Eisenberg shared stories of her experiences with the organization, combatting human rights violations in regions torn apart by conflict. On her first "fact-finding" mission to observe civil liberties violations in El Salvador in the 1980s, Eisenberg recalled hearing machine guns throughout the night as she lay in her hotel room.

"I was scared for my life," Eisenberg said. "I was thinking, those are innocent people being killed."

On a trip to Chile during the authoritarian reign of Augusto Pinochet, Eisenberg said she witnessed a student doused in kerosene and engulfed in flames. Eisenberg praised the Chilean medical students who risked their lives to aid PHR workers.

"Under dictatorships, it's very hard for human rights agencies to operate," Eisenberg said, adding that a Chilean medical student working with PHR disappeared without explanation.

Despite these dangers and initial doubts regarding the effectiveness of her work, Eisenberg said she ultimately found her experiences gratifying.

"I thought, 'What could I do, one person in a system of police and corruption?'" Eisenberg said. "But every time when we came back, I felt like we had done something."

The personal stories and international scope of PHR's work inspired students who attended the presentation.

"In medical school, it's really easy to be really focused on yourself," Alyssa Curtis, a second-year DMS student, said. "You lose sight of what's going on in the world."

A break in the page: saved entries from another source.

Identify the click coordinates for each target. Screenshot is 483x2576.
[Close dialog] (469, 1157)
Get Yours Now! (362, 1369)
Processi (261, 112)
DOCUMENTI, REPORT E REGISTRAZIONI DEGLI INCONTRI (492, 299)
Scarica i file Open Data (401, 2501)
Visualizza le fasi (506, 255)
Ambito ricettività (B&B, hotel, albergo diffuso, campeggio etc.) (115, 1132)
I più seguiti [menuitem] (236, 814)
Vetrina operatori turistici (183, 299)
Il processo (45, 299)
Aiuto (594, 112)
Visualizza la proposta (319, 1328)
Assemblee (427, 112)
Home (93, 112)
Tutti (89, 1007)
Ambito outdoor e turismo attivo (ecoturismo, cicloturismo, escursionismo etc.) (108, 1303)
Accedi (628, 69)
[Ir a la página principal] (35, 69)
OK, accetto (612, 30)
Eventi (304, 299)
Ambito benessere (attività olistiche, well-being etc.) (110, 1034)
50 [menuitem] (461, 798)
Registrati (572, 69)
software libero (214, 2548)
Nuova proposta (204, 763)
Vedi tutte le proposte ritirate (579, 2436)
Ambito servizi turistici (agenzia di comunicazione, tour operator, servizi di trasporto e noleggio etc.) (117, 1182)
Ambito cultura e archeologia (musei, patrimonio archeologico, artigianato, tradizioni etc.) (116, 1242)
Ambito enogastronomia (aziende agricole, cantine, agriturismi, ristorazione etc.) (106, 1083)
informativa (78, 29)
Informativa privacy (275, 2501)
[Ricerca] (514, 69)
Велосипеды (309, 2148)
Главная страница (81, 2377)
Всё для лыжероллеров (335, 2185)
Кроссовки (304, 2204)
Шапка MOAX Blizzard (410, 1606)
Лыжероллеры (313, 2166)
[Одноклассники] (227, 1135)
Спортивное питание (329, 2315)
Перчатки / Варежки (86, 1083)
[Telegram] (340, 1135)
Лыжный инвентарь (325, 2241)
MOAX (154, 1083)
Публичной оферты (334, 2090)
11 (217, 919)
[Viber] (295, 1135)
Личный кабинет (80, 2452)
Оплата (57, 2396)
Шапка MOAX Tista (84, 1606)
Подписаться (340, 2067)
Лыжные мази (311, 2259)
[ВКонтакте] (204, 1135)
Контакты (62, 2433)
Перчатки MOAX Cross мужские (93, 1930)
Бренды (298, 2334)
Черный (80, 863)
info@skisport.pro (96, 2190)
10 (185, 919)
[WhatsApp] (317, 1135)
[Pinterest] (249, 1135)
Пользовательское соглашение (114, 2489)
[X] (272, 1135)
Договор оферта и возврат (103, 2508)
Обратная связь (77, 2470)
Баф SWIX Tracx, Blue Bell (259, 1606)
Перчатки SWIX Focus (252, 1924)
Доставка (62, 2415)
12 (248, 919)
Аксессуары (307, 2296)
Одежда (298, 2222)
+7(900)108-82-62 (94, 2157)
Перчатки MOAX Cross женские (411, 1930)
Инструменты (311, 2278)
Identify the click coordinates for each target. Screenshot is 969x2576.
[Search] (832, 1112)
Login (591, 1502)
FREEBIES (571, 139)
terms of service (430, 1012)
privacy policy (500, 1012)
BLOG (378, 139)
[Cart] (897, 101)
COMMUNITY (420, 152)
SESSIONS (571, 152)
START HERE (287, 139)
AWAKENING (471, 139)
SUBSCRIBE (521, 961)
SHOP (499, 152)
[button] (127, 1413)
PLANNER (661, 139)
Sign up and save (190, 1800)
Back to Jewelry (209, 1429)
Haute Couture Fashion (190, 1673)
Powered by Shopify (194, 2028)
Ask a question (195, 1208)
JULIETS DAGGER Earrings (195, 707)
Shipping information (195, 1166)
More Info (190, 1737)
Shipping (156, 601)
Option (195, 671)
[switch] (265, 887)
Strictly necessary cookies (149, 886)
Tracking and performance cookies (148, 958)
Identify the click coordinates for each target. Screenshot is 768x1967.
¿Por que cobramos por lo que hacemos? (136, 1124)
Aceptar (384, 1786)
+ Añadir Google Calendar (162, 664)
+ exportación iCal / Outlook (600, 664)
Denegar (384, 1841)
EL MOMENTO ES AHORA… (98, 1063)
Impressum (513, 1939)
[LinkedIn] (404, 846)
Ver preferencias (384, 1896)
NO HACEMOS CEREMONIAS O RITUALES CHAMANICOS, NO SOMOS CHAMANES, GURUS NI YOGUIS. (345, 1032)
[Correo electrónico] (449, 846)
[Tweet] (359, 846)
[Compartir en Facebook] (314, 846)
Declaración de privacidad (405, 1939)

Current PHR campaigns seek to help people whose lives and civil liberties are at risk. In the past six months, the PHR Asylum Network brought 46 victims of physical and psychological torture cases to the United States, Eisenberg said.

In addition, PHR's Colleagues at Risk program supports physicians practicing under repressive governments or in impoverished countries, according to Eisenberg.

The organization is currently working to free two Iranian doctors imprisoned for advocating for patients with AIDS and has four workers in Chad investigating torture by the Janjaweed and Sudanese forces.

As PHR's human rights work continues to expand worldwide, the organization recognizes the need to recruit volunteers on college campuses to carry on its mission, according to Eisenberg.

"I am getting to be too old to take those trips," Eisenberg said. "Younger people have to get involved because the five of us who started this are middle-aged or old people."

PHR chapter president Katie Ratzan, a fourth-year medical student, encouraged students of all disciplines to join the organization.

"It is definitely not just for medical students," Ratzan said. "It's for anyone who has an interest in human rights."

DMS's chapter of PHR has focused on health advocacy and raising awareness of human rights atrocities, Ratzan said. The chapter hosted a symposium on military torture and medicine last year, and PHR members plan to attend a national student conference at Brown University in January and sponsor monthly global health-related events, according to Ratzan.